[YOUR TASK]: Look through the entries below and extract exactly the lines from the one containing "Task: Click the 新品秒杀 flash sale badge" through the one containing "Image resolution: width=707", ends included.

---

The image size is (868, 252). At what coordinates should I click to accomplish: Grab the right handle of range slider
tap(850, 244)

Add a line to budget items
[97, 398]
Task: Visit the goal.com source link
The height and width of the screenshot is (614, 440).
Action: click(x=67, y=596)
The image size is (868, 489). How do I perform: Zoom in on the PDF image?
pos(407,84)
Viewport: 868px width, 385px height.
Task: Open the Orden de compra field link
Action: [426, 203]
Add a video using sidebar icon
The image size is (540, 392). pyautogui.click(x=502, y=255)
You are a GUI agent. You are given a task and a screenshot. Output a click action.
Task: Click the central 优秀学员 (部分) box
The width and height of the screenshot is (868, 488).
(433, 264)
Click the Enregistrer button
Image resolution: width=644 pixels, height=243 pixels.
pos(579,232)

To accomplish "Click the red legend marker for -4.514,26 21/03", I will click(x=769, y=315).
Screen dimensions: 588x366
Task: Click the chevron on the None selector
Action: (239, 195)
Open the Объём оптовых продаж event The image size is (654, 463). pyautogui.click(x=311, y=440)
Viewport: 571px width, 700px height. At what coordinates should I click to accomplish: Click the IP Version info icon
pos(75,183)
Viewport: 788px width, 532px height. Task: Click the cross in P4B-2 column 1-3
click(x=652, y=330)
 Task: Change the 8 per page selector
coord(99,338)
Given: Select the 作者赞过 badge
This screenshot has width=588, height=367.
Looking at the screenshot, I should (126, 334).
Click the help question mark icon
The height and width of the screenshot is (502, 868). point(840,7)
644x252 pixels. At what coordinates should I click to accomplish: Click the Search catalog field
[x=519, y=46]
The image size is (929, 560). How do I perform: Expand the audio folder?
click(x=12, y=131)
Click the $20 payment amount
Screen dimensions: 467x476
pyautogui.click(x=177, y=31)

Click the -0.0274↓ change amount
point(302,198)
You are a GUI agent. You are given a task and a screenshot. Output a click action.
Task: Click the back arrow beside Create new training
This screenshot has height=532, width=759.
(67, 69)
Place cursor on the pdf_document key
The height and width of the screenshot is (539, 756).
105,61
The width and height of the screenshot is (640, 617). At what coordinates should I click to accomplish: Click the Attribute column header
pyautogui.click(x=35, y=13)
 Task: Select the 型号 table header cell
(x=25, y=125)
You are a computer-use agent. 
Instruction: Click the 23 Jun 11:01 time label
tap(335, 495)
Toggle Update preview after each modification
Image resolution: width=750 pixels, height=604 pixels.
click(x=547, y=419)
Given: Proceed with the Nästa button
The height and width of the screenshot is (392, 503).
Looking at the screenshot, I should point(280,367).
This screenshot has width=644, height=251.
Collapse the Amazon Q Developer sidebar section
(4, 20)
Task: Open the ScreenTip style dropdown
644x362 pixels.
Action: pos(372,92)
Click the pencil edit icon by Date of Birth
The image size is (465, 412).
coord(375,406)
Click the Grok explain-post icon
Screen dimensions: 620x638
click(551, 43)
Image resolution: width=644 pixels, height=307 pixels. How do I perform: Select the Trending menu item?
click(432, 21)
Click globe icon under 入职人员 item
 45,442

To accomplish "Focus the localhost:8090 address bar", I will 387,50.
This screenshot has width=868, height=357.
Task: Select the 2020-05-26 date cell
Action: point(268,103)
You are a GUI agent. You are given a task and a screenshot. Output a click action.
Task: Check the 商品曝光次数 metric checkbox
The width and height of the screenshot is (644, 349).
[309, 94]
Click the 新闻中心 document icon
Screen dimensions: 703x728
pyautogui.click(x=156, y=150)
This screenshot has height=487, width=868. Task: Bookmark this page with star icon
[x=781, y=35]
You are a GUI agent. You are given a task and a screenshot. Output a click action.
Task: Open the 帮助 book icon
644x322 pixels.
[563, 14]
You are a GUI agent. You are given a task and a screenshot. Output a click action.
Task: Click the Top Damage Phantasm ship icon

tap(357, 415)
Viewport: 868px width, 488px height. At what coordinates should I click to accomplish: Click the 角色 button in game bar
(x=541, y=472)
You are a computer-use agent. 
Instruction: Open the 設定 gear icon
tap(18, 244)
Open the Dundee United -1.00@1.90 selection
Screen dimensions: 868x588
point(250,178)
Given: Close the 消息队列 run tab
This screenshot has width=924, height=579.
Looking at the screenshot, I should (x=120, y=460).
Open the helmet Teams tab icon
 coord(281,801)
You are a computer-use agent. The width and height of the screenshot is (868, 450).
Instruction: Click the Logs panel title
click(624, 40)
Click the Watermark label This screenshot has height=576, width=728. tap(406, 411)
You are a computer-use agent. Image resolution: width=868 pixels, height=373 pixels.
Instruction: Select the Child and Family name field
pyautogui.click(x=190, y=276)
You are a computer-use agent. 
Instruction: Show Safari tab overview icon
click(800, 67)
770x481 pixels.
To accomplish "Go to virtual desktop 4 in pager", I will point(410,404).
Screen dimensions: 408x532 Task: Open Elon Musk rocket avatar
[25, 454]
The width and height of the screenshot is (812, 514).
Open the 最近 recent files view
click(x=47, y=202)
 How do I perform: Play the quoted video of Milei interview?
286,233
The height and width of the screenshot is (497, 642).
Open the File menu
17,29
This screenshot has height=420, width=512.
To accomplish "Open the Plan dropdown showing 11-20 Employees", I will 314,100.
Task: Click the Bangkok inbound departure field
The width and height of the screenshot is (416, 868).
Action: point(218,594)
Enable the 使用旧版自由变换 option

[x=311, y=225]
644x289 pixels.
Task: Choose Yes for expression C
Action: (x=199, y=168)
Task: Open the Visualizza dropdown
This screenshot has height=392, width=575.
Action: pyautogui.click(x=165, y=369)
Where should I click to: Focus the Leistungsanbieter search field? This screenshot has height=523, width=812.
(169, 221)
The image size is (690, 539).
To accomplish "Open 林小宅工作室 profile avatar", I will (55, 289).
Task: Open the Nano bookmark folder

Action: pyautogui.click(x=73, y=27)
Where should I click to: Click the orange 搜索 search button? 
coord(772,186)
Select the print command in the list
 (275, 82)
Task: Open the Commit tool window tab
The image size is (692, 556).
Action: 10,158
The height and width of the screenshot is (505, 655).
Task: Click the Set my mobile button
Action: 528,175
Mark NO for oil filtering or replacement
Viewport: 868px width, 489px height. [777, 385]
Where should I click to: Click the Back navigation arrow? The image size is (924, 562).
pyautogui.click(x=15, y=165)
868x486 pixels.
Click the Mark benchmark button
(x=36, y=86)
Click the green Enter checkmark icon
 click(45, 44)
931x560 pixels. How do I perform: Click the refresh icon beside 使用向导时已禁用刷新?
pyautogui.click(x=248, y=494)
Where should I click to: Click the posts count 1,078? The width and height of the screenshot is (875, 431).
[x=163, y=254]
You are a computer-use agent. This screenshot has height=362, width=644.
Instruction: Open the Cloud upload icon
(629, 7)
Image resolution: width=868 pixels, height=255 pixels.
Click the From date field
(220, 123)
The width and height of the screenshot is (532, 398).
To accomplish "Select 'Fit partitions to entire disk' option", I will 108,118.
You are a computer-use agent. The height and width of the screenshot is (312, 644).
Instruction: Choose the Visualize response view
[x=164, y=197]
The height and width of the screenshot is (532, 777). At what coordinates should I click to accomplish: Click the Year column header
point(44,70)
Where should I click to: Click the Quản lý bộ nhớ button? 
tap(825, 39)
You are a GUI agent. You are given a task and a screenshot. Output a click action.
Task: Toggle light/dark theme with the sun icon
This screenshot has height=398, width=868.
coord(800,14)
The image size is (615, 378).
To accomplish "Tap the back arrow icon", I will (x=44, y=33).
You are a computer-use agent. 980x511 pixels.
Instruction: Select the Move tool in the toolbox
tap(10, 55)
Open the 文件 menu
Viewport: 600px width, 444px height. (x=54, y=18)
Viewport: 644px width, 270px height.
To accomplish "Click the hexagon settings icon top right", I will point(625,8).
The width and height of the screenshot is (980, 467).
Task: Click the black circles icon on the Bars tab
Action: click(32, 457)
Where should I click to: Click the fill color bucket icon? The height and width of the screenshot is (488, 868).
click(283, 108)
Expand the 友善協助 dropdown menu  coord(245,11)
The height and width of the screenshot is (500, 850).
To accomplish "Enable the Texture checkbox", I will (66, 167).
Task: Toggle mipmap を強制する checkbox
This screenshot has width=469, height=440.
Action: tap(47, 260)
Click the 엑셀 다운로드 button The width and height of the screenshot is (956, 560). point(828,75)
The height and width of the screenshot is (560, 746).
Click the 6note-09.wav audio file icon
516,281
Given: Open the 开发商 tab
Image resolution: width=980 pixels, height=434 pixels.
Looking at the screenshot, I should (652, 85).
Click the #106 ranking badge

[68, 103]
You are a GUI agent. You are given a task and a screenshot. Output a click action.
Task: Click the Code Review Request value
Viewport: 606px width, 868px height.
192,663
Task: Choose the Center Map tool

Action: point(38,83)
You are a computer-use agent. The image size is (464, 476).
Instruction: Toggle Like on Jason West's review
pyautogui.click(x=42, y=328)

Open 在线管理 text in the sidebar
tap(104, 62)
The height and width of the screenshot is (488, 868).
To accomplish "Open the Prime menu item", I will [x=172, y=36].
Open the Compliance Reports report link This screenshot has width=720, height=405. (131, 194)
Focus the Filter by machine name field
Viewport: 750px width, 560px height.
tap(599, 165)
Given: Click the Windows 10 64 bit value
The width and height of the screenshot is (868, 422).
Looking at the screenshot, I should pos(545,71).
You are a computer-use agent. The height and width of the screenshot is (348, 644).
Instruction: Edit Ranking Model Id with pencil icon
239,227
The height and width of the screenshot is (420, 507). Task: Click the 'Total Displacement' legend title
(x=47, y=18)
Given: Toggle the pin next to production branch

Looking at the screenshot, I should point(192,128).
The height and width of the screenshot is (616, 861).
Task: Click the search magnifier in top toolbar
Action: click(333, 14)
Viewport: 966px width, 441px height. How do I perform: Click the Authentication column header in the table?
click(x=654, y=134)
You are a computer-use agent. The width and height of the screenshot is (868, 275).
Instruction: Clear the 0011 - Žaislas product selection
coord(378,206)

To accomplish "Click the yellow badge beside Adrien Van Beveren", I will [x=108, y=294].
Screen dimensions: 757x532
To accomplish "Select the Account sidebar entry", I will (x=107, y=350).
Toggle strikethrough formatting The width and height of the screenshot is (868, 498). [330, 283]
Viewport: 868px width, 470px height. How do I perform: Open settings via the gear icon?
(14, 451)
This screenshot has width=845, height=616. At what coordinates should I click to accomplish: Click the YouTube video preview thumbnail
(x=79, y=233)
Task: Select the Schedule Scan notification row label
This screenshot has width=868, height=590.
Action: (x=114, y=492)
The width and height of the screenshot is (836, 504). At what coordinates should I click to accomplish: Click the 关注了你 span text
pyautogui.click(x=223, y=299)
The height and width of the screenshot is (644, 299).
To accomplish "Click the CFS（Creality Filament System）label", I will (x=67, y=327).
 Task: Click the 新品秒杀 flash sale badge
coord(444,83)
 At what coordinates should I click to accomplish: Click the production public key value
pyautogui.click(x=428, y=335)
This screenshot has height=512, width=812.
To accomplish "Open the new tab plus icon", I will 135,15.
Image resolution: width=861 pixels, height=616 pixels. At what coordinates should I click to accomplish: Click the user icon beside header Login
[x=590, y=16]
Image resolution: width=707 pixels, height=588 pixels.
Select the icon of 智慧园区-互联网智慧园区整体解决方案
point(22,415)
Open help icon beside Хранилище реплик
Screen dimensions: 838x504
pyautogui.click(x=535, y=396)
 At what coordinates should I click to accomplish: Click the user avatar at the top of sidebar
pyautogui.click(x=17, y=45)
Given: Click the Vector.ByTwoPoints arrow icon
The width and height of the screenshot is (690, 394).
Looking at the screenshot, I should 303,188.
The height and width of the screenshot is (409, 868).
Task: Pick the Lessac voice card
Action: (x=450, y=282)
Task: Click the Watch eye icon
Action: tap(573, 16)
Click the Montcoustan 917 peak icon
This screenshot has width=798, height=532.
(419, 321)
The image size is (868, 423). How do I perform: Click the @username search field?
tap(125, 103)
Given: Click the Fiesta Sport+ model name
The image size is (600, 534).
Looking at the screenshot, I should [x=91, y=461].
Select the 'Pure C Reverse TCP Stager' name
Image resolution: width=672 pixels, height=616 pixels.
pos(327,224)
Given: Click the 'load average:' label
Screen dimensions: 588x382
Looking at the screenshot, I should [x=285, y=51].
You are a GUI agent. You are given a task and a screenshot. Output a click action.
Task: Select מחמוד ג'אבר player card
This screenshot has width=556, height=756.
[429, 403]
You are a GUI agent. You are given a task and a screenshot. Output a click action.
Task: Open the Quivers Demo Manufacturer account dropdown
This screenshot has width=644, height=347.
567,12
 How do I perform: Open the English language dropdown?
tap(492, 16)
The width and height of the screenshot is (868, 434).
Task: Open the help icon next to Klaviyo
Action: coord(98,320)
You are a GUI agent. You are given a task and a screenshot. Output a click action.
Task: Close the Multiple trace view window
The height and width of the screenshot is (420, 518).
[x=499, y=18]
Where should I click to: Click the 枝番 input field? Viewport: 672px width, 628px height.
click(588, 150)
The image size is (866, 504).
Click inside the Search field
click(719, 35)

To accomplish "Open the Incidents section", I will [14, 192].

---

[ANSWER TO THIS EXERCISE]:
 Task: Click the 新品秒杀 flash sale badge
coord(444,83)
 At what coordinates should I click to accomplish: Click the production public key value
pyautogui.click(x=428, y=335)
This screenshot has height=512, width=812.
To accomplish "Open the new tab plus icon", I will 135,15.
Image resolution: width=861 pixels, height=616 pixels. At what coordinates should I click to accomplish: Click the user icon beside header Login
[x=590, y=16]
Image resolution: width=707 pixels, height=588 pixels.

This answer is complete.